━━ INFORMATION SUPPLIED ━━

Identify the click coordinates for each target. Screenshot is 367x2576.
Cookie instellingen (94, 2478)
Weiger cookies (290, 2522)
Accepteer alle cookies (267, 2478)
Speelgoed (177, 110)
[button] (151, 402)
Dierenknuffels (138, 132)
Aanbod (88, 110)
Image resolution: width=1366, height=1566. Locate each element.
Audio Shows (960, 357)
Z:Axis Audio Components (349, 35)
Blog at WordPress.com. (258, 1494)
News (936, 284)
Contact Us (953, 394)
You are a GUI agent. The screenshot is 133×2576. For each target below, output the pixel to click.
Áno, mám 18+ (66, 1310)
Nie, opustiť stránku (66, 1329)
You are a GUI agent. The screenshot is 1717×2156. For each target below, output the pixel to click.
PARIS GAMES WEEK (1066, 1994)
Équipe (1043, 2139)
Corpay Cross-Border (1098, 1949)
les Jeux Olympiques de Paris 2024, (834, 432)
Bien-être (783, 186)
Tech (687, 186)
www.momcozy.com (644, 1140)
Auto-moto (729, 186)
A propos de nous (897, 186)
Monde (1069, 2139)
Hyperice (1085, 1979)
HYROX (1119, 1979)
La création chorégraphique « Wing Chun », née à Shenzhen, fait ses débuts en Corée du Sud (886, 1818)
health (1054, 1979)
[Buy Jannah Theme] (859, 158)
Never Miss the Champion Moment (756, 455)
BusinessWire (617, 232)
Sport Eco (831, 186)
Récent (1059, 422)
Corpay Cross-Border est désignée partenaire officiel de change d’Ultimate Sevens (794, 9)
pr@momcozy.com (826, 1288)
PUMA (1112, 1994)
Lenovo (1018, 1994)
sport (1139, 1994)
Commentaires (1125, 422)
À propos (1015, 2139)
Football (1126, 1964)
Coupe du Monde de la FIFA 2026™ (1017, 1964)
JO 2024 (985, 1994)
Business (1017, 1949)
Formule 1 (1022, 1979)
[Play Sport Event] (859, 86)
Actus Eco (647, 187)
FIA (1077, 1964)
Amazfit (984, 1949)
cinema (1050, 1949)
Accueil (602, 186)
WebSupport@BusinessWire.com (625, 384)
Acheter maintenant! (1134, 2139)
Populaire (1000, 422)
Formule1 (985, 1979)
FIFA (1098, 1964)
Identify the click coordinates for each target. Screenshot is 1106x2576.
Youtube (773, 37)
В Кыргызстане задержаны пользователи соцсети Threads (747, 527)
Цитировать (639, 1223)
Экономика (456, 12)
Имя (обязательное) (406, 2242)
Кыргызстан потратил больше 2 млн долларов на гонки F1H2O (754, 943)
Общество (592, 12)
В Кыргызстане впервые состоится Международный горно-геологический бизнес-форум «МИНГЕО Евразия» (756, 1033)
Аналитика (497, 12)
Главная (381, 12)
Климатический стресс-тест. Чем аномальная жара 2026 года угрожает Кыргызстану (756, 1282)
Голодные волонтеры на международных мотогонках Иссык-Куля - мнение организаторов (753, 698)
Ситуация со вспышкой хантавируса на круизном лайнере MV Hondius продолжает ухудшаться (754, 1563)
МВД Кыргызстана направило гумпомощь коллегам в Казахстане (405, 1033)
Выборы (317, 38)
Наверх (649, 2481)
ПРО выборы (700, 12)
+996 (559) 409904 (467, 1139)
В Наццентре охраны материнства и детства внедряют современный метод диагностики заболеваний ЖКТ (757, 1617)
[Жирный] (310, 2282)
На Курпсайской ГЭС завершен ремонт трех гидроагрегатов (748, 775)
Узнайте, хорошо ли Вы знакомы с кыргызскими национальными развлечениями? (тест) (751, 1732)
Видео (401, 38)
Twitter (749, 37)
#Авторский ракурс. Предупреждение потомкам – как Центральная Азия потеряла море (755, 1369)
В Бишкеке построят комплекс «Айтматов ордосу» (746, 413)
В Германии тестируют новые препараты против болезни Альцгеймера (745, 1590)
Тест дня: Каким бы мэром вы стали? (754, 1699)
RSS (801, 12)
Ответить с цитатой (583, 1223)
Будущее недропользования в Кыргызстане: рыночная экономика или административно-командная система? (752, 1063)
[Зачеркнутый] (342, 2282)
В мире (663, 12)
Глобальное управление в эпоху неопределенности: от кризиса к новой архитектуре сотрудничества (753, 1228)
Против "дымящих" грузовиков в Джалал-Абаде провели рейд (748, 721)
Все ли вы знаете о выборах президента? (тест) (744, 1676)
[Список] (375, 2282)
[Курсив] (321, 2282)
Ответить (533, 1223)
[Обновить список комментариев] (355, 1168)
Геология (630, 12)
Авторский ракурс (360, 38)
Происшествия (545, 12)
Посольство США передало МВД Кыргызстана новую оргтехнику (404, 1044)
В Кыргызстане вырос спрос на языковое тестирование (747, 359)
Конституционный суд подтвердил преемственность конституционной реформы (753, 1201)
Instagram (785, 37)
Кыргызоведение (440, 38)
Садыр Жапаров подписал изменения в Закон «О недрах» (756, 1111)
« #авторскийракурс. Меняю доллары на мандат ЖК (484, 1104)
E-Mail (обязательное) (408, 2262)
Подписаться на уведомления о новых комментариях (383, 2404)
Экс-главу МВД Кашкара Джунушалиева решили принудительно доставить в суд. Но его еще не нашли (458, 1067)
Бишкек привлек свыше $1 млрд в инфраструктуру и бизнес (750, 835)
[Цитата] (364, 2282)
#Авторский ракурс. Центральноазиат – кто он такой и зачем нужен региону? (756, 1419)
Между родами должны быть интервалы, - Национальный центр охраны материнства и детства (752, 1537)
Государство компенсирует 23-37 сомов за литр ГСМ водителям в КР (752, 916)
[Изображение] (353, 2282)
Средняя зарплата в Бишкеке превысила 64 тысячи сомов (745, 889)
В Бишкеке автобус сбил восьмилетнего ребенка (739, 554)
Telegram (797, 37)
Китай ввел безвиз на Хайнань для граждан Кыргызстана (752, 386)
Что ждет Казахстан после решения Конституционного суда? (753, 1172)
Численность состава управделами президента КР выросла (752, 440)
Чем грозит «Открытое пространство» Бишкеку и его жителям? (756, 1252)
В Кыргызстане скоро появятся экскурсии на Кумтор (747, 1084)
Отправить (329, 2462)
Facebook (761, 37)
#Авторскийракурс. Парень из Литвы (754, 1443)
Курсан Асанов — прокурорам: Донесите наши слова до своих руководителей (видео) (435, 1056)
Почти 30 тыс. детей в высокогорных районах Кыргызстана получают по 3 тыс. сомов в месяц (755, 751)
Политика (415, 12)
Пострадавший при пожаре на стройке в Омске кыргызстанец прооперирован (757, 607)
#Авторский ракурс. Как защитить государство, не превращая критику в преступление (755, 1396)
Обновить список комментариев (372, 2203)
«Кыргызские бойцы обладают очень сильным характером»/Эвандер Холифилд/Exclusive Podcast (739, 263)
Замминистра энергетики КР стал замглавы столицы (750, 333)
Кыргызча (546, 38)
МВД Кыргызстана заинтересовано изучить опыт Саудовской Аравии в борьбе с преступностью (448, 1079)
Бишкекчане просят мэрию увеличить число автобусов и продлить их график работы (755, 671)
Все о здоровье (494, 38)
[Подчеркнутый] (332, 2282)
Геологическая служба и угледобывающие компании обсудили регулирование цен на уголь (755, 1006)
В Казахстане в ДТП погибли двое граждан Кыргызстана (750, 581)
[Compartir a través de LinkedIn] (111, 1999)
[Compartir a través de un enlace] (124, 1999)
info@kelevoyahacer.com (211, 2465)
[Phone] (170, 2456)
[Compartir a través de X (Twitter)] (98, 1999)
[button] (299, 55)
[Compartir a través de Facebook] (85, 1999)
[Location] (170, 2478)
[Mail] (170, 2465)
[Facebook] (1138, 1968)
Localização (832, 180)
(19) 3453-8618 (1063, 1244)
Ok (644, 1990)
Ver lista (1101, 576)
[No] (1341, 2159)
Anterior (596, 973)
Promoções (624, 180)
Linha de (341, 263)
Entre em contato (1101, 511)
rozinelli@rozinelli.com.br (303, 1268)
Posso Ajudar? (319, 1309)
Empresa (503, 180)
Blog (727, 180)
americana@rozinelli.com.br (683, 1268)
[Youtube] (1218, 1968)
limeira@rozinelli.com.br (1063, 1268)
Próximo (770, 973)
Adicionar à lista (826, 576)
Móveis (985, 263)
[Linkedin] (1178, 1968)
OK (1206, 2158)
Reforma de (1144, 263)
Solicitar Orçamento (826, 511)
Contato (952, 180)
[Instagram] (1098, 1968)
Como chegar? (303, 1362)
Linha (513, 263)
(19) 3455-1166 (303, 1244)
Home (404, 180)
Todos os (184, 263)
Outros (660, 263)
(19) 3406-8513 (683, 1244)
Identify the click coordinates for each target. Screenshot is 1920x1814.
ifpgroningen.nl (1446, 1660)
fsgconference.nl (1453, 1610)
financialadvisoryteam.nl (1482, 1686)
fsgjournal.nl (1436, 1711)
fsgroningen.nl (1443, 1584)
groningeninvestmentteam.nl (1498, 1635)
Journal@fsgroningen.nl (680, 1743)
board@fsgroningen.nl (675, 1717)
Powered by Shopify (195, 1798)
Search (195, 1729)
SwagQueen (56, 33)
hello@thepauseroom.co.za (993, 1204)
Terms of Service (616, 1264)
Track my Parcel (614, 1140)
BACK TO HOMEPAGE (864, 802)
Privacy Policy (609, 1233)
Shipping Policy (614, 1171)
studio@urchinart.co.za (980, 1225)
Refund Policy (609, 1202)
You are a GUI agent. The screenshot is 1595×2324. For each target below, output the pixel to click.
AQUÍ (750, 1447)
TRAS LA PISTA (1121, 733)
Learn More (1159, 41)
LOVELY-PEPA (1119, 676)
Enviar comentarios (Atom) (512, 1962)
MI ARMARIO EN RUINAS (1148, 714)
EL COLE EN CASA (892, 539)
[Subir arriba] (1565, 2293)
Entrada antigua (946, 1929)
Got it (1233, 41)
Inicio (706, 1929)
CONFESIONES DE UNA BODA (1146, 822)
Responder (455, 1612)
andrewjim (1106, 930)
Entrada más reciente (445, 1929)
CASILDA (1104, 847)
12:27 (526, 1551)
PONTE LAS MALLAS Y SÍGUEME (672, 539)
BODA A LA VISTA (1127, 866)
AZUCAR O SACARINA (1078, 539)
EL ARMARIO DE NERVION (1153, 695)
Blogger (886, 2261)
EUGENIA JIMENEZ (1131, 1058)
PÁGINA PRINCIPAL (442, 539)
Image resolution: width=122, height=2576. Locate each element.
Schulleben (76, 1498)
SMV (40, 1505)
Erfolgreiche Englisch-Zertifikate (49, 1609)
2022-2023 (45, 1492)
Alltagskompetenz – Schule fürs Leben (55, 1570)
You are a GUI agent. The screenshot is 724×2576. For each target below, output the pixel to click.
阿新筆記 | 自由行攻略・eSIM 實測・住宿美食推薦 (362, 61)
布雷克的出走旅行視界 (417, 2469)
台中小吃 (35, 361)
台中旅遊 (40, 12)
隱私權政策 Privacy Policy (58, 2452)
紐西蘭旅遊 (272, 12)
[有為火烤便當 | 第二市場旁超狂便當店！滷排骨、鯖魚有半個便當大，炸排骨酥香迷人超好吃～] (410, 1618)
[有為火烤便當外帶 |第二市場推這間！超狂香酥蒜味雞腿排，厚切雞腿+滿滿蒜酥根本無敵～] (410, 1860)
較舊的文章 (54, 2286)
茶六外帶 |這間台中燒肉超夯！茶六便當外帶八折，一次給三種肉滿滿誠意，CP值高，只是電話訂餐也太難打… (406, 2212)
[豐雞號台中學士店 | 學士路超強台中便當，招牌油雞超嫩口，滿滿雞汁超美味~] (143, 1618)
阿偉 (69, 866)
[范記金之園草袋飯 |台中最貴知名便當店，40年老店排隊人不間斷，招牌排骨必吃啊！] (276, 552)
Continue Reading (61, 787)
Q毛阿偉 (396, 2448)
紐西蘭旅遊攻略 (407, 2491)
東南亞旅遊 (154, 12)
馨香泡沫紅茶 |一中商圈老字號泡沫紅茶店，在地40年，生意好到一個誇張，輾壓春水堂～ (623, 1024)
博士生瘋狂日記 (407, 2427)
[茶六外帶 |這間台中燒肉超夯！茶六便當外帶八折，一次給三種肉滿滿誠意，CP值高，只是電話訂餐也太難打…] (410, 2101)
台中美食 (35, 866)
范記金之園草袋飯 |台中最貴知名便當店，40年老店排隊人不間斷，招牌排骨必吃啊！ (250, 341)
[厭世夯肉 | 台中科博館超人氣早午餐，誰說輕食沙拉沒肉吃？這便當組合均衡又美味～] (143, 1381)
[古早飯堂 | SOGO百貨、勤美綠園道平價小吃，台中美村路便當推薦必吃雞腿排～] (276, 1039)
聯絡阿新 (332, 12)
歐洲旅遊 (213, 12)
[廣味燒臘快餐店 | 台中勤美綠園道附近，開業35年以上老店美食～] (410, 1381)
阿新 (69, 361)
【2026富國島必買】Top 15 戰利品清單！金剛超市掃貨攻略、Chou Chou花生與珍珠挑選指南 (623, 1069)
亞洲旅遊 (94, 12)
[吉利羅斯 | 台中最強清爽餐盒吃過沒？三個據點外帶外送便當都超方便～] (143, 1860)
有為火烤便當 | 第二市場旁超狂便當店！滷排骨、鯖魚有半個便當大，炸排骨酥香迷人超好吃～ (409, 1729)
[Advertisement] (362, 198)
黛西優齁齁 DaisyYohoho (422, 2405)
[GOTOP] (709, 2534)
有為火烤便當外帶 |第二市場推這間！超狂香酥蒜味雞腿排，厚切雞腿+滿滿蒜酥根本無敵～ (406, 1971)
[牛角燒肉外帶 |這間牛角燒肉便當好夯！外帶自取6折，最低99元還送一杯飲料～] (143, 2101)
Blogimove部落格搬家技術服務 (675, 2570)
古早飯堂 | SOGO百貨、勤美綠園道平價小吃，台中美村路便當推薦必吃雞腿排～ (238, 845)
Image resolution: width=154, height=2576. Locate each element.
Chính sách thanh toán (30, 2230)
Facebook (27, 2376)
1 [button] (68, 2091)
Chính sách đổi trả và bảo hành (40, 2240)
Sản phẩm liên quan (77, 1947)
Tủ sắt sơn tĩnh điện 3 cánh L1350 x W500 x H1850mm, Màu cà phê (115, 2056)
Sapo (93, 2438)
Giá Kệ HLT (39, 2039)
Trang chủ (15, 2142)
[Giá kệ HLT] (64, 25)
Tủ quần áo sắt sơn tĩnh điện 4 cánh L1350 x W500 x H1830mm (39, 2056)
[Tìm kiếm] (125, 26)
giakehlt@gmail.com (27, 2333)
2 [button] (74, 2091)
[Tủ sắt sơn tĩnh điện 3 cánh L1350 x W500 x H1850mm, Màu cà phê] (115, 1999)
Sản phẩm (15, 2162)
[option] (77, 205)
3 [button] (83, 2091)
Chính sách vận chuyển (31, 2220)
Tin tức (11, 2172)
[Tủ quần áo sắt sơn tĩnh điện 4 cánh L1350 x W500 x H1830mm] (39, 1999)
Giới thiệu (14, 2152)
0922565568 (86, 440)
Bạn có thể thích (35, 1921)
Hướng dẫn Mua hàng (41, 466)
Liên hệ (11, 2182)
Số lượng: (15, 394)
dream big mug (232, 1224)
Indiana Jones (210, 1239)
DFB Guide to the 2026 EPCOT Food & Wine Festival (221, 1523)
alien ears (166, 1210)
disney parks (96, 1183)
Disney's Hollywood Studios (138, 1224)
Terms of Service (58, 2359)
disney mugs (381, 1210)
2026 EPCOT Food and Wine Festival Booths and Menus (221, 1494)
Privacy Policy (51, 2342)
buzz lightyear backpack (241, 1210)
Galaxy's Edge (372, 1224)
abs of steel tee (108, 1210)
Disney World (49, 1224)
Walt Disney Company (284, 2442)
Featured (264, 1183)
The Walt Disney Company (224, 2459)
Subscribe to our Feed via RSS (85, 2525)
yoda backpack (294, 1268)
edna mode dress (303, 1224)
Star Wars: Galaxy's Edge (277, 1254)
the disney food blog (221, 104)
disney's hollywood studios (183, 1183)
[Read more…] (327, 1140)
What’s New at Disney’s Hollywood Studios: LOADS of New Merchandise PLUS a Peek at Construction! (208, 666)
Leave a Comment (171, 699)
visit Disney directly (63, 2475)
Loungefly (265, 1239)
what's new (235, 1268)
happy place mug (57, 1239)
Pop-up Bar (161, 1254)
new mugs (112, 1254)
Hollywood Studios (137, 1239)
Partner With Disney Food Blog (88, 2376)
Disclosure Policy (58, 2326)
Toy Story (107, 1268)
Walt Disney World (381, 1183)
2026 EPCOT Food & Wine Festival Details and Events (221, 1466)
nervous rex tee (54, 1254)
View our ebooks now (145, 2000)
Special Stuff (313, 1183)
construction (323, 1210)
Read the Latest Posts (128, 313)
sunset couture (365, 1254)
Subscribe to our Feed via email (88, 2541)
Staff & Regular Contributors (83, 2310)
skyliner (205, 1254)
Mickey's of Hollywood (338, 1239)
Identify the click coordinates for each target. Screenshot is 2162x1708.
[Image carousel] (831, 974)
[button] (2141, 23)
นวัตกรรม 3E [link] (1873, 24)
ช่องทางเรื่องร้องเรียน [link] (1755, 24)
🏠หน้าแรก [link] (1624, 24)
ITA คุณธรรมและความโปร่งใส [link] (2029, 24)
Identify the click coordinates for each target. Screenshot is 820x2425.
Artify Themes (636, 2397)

━━━

**ASSIGNED TASK:**
With the line containing "Nie, opustiť stránku (66, 1329)" as the last one, please set down exactly the lines of the records above from their very first line, and nothing more.

**RESPONSE TO THIS EXERCISE:**
Identify the click coordinates for each target. Screenshot is 367x2576.
Cookie instellingen (94, 2478)
Weiger cookies (290, 2522)
Accepteer alle cookies (267, 2478)
Speelgoed (177, 110)
[button] (151, 402)
Dierenknuffels (138, 132)
Aanbod (88, 110)
Image resolution: width=1366, height=1566. Locate each element.
Audio Shows (960, 357)
Z:Axis Audio Components (349, 35)
Blog at WordPress.com. (258, 1494)
News (936, 284)
Contact Us (953, 394)
You are a GUI agent. The screenshot is 133×2576. For each target below, output the pixel to click.
Áno, mám 18+ (66, 1310)
Nie, opustiť stránku (66, 1329)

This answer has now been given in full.